Oil hovers below $71 in Asia amid signs of rising US crude supplies

By Alex Kennedy, AP
Wednesday, December 16, 2009

Oil hovers below $71 amid US crude supply jump

SINGAPORE — Oil prices hovered below $71 a barrel Wednesday in Asia after a U.S. crude supply report showed an unexpected increase last week.

Benchmark crude for January delivery was down 2 cents to $70.67 at midday Singapore time in electronic trading on the New York Mercantile Exchange. On Tuesday, the contract added $1.18 to settle at $70.69.

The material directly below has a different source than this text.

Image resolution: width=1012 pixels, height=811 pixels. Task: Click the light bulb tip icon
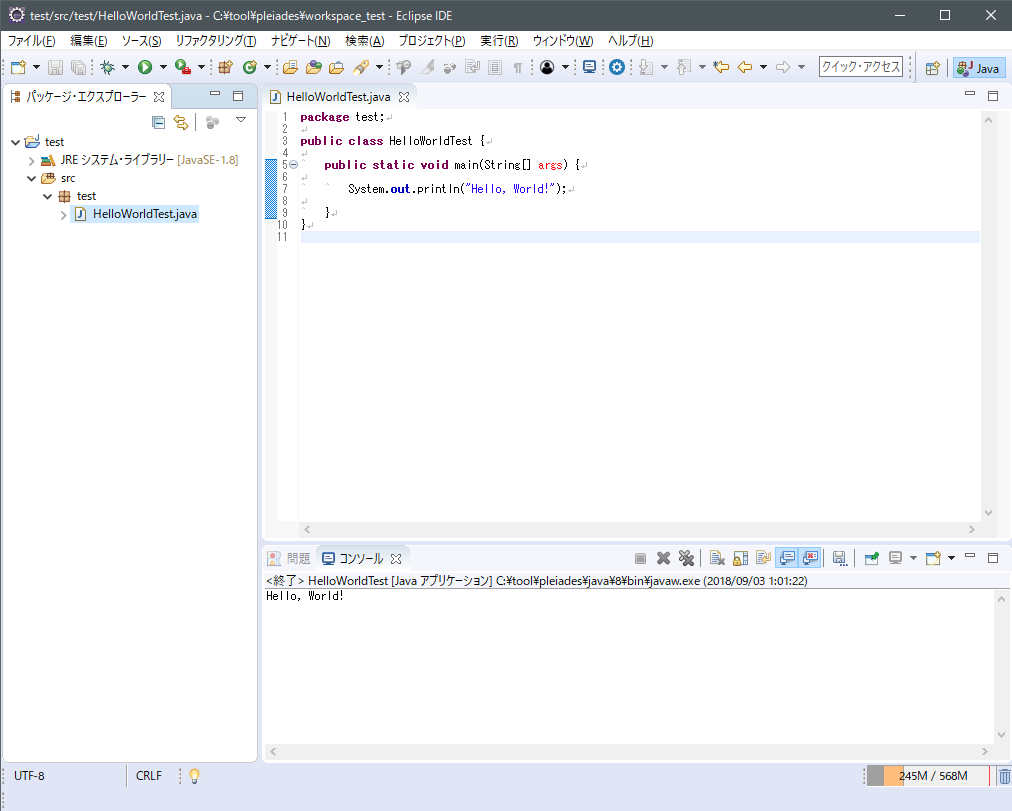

U.S. crude inventories unexpectedly rose last week, the American Petroleum Institute said late Tuesday. Crude stocks rose 920,000 barrels while analysts had expected a drop of 2.0 million barrels, according to a survey by Platts, the energy information arm of McGraw-Hill Cos.

The Energy Department’s Energy Information Administration plans to announce its inventory report later Wednesday.

“There’s clearly a lot of inventory to chew through,” said Victor Shum, an energy analyst with consultancy Purvin & Gertz in Singapore. “Crude demand is weak right now, but it should slowly improve in 2010.”

Oil prices have fallen from $82 a barrel in October after surging from $32 in December 2008.

In other Nymex trading in January contracts, heating oil rose 1.12 cents to $1.91 while gasoline gained 0.66 cent to $1.85. Natural gas jumped 1.7 cents to $5.54 per 1,000 cubic feet.

In London, Brent crude for January delivery rose 5 cents to $72.10 on the ICE Futures exchange.